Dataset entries
---------------
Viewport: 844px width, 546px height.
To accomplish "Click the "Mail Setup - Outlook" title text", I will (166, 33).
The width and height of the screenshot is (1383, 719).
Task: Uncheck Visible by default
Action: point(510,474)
---------------
→ Task description
Reproduce the data exactly, altering nothing.

→ Solution for this exercise
Viewport: 844px width, 546px height.
To accomplish "Click the "Mail Setup - Outlook" title text", I will (166, 33).
The width and height of the screenshot is (1383, 719).
Task: Uncheck Visible by default
Action: point(510,474)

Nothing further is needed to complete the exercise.